Internet-Draft CD-OAM-PS-REQ July 2026
Pang, et al. Expires 2 January 2027 [Page]
Workgroup:
opsawg
Internet-Draft:
draft-pang-opsawg-cd-oam-problem-00
Published:
Intended Status:
Informational
Expires:
Authors:
R. Pang
China Unicom
J. Li
China Unicom
J. Zhao
China Unicom

Cross-Domain OAM Problem Statement and Requirements:Across Trust Boundaries

Abstract

As network service deployments increasingly span multiple administrative domains—such as operator edge clouds, tenant datacenters, multi-cloud environments, and managed security services—operators lack standardized OAM (Operations, Administration, and Maintenance) mechanisms to localize faults across these trust boundaries. Existing OAM mechanisms, such as RFC 9516 for Service Function Chaining (SFC), typically assume all network elements reside within a single administrative domain.

This document describes the generic problem space, typical use cases, and gaps in existing standards for cross-domain OAM across trust boundaries, and outlines the requirements for a cross-domain OAM proxy mechanism. This document is intended to provide a problem baseline and requirement definitions for the OPSAWG and the broader operations community; it does not specify protocols or data models.

Status of This Memo

This Internet-Draft is submitted in full conformance with the provisions of BCP 78 and BCP 79.

Internet-Drafts are working documents of the Internet Engineering Task Force (IETF). Note that other groups may also distribute working documents as Internet-Drafts. The list of current Internet-Drafts is at https://datatracker.ietf.org/drafts/current/.

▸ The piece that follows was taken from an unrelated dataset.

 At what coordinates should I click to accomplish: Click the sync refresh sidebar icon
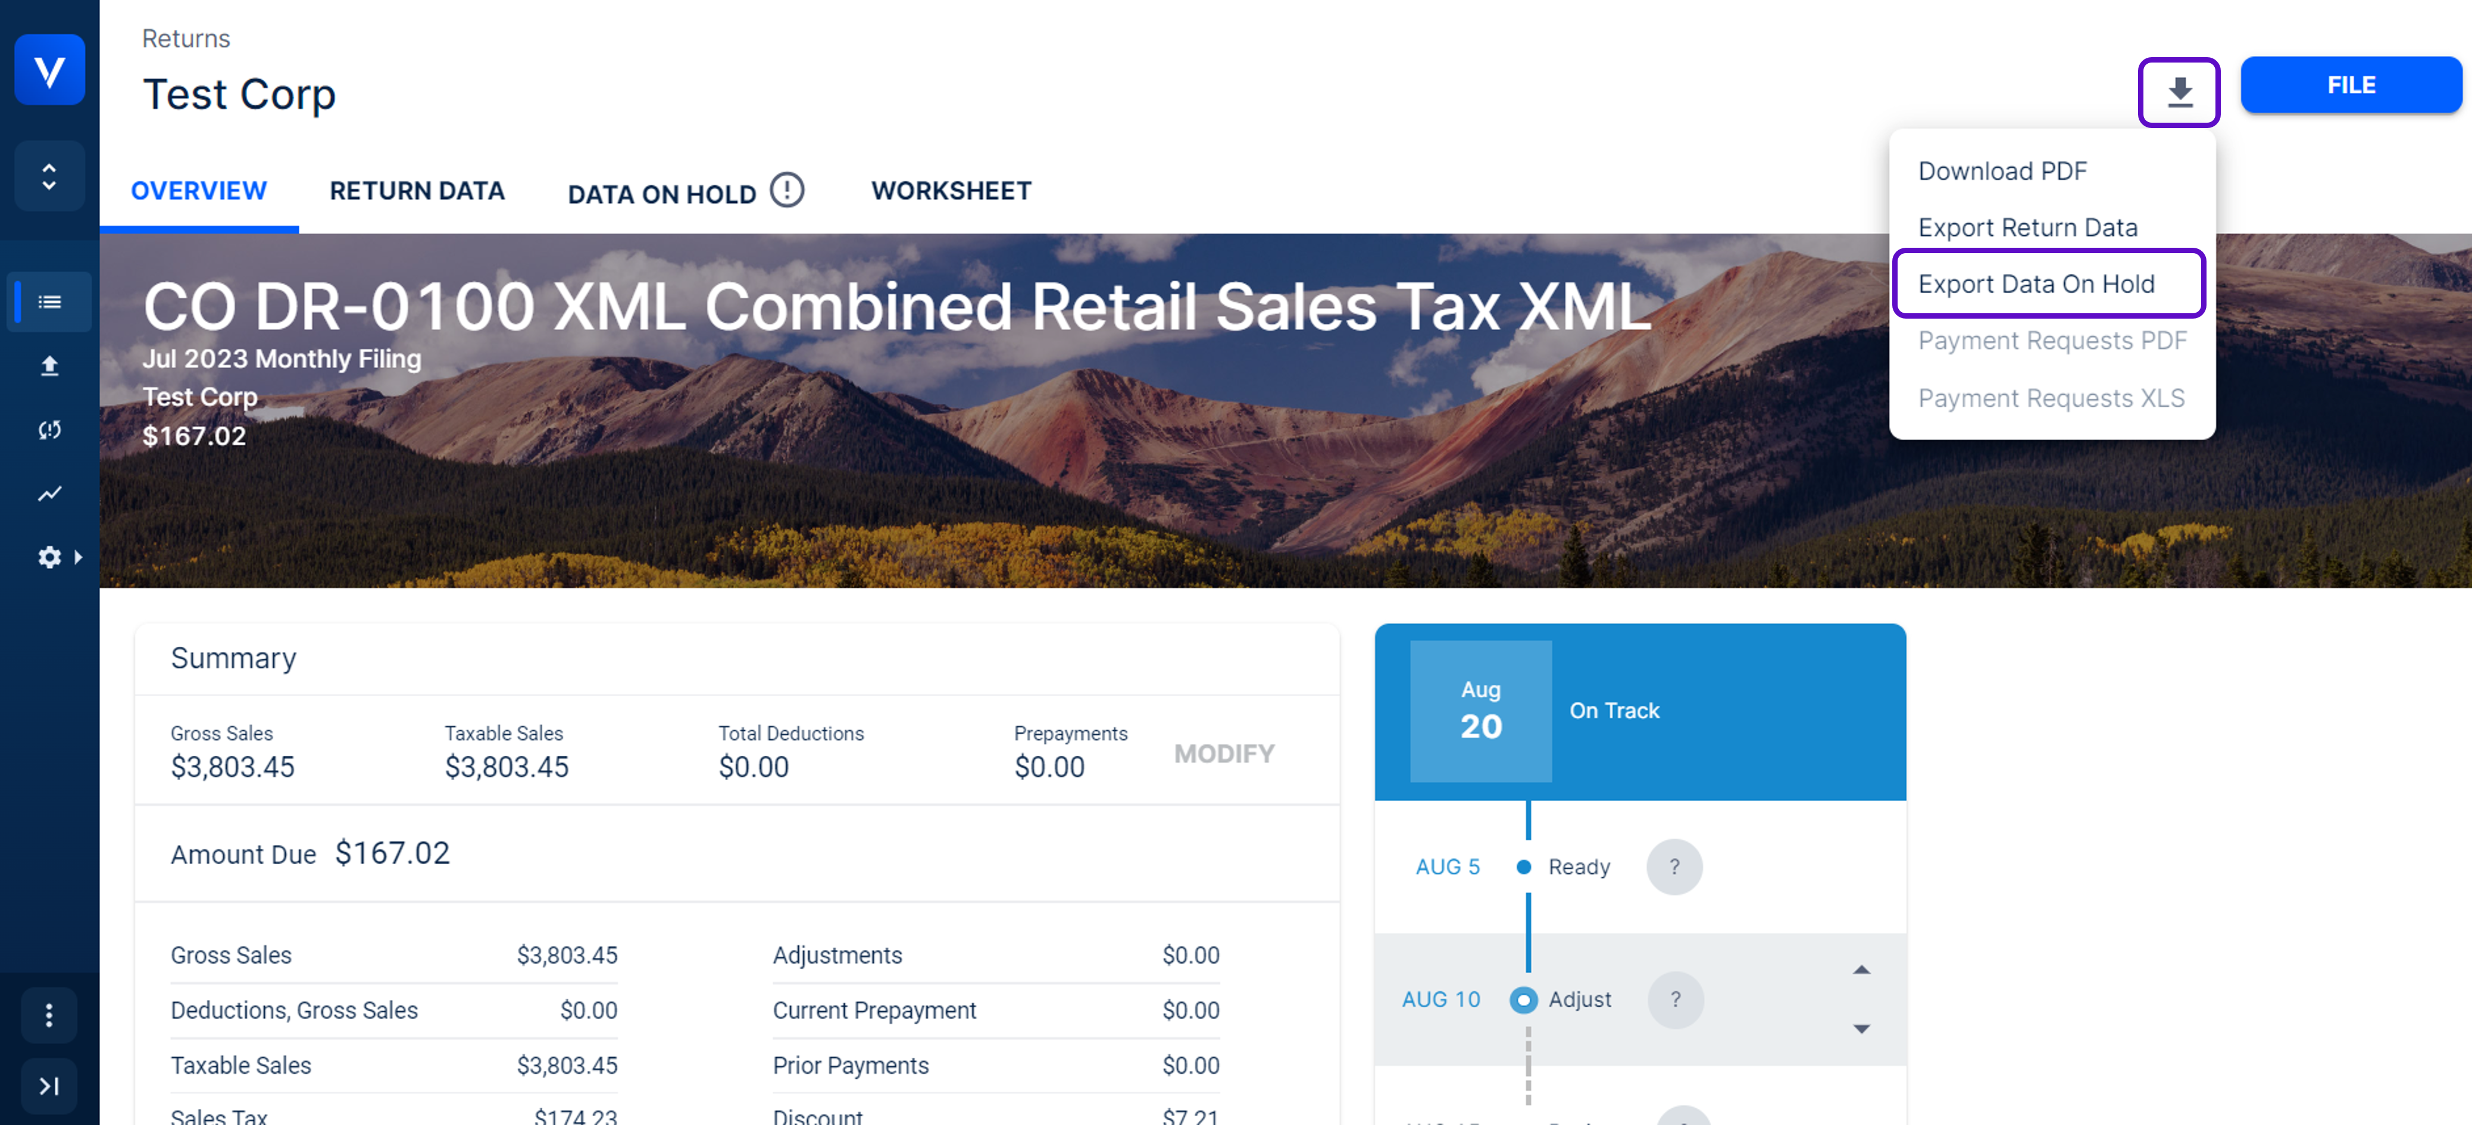(x=49, y=430)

Internet-Drafts are draft documents valid for a maximum of six months and may be updated, replaced, or obsoleted by other documents at any time. It is inappropriate to use Internet-Drafts as reference material or to cite them other than as "work in progress."

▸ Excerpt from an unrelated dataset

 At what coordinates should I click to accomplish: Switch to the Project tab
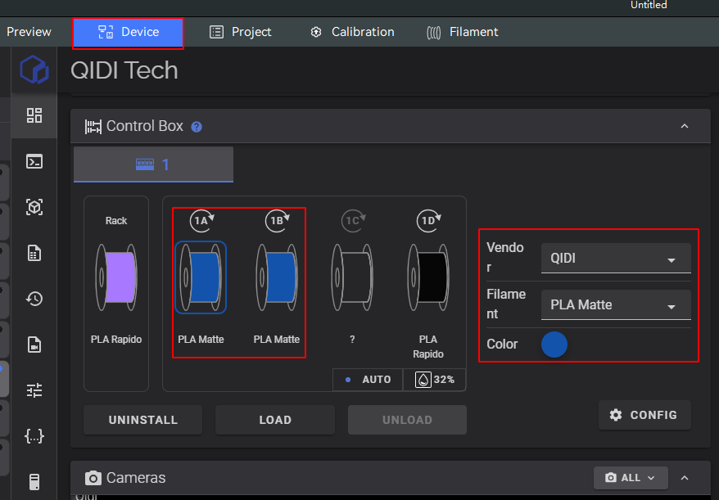241,32
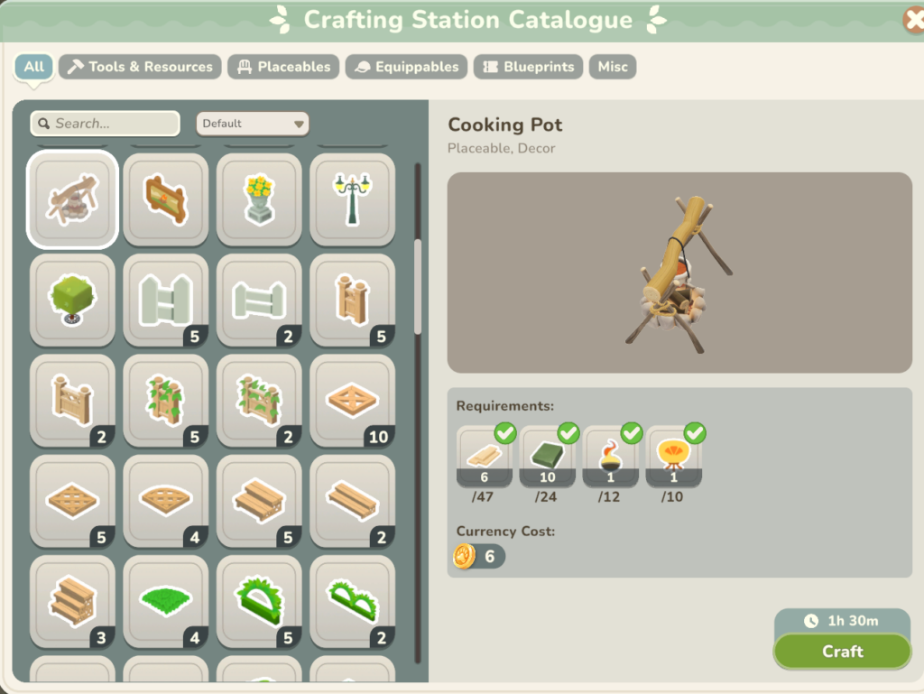Open the Default sort dropdown

[253, 124]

This Internet-Draft will expire on 2 January 2027.

Table of Contents

1. Introduction

The deployment models of modern network services are undergoing profound changes. Service paths are no longer confined within the core network of a single operator; instead, they are widely distributed across Multi-access Edge Computing (MEC) nodes, public cloud environments, and tenant-owned datacenters. In such cross-domain deployments, service chains (e.g., SFC), tunnels, or security paths frequently need to traverse distinct trust boundaries.

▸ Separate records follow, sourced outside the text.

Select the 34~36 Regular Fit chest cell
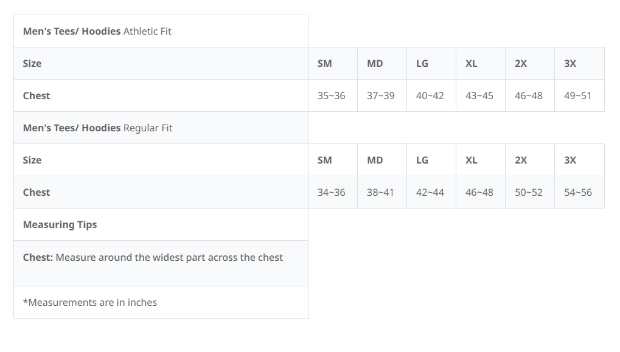This screenshot has height=352, width=620. click(331, 192)
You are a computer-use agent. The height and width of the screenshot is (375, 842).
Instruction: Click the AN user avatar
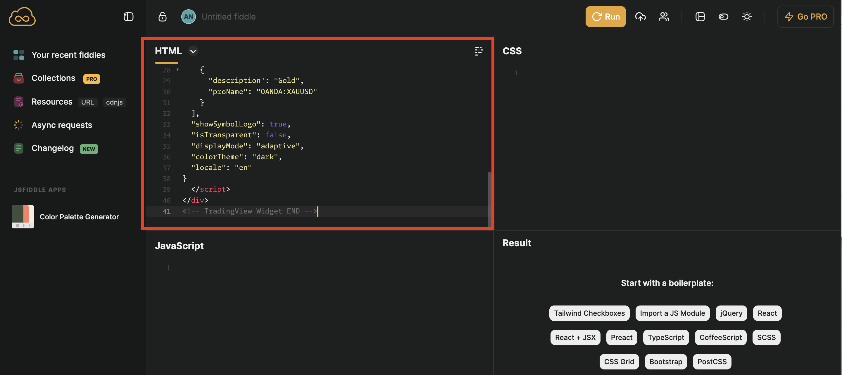(x=188, y=17)
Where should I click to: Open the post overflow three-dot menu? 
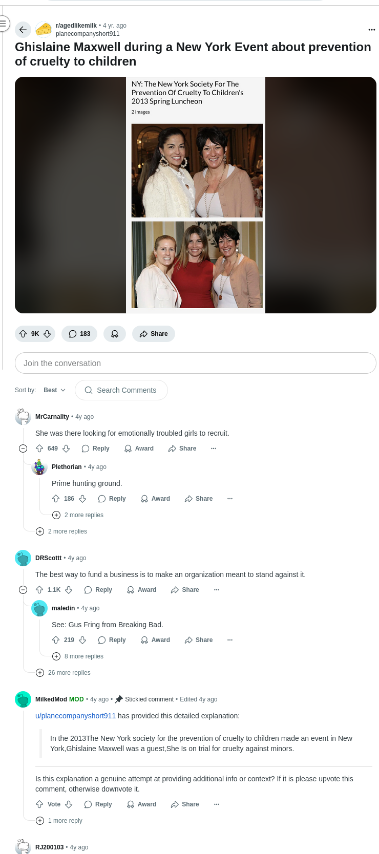(372, 30)
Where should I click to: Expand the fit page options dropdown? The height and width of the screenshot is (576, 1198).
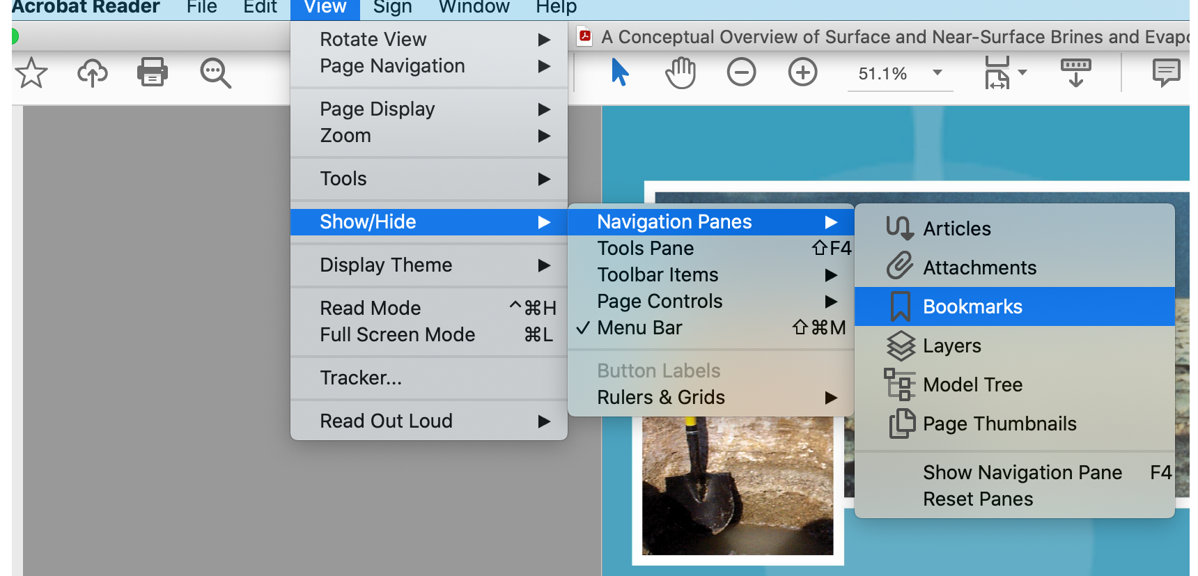coord(1022,72)
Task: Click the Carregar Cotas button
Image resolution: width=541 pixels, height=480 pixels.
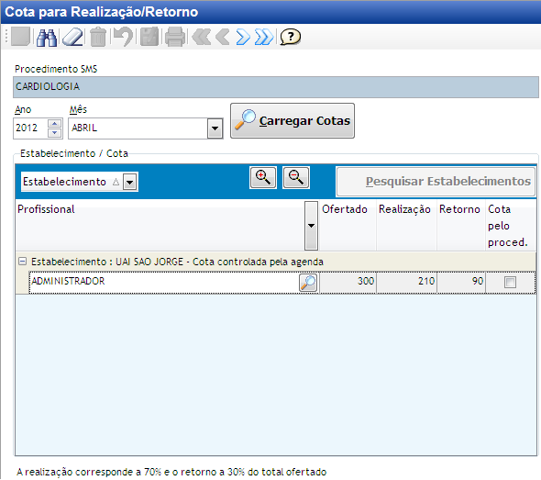Action: point(293,121)
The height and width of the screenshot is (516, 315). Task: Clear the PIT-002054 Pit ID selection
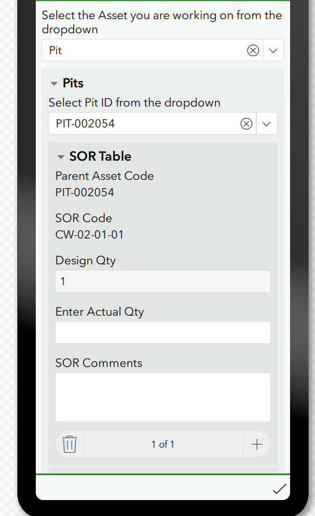point(246,124)
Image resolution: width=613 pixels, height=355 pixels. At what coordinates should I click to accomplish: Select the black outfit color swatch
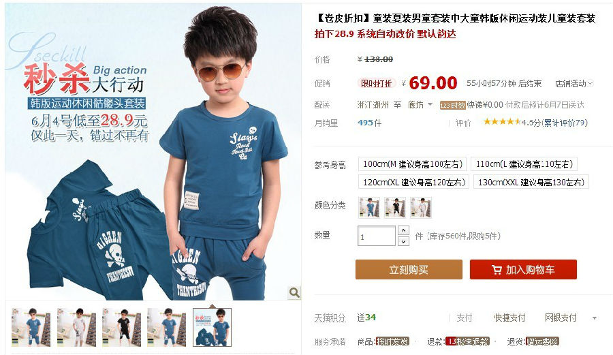coord(395,207)
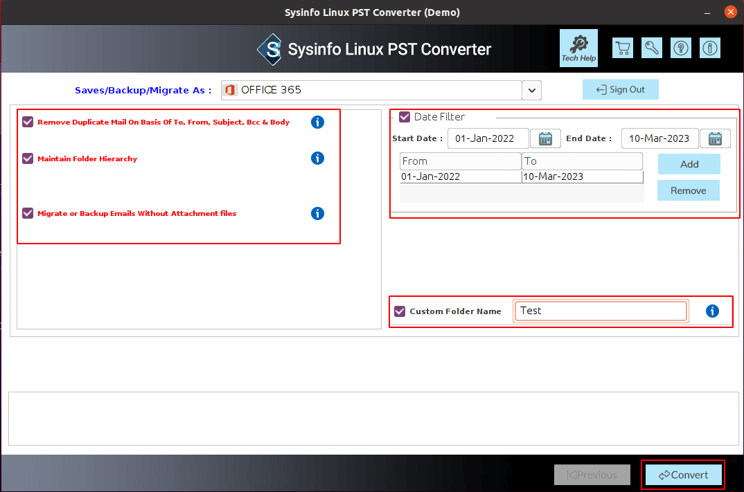
Task: Select the OFFICE 365 combo box
Action: (371, 90)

Existing IETF OAM standards, such as SFC OAM defined in [RFC9516], are primarily designed for single administrative domains, assuming that the entity initiating the probe and the probed network elements operate under unified management. When an OAM probe must cross administrative domains, existing mechanisms fail to provide secure, privacy-preserving fault localization because: * The target domain distrusts external probe packets. * The target domain is reluctant to expose its internal topology.

Consequently, operators currently resort to ad-hoc methods (e.g., manual Pings across VPNs, proprietary orchestrator APIs), which are non-interoperable and break OAM semantics.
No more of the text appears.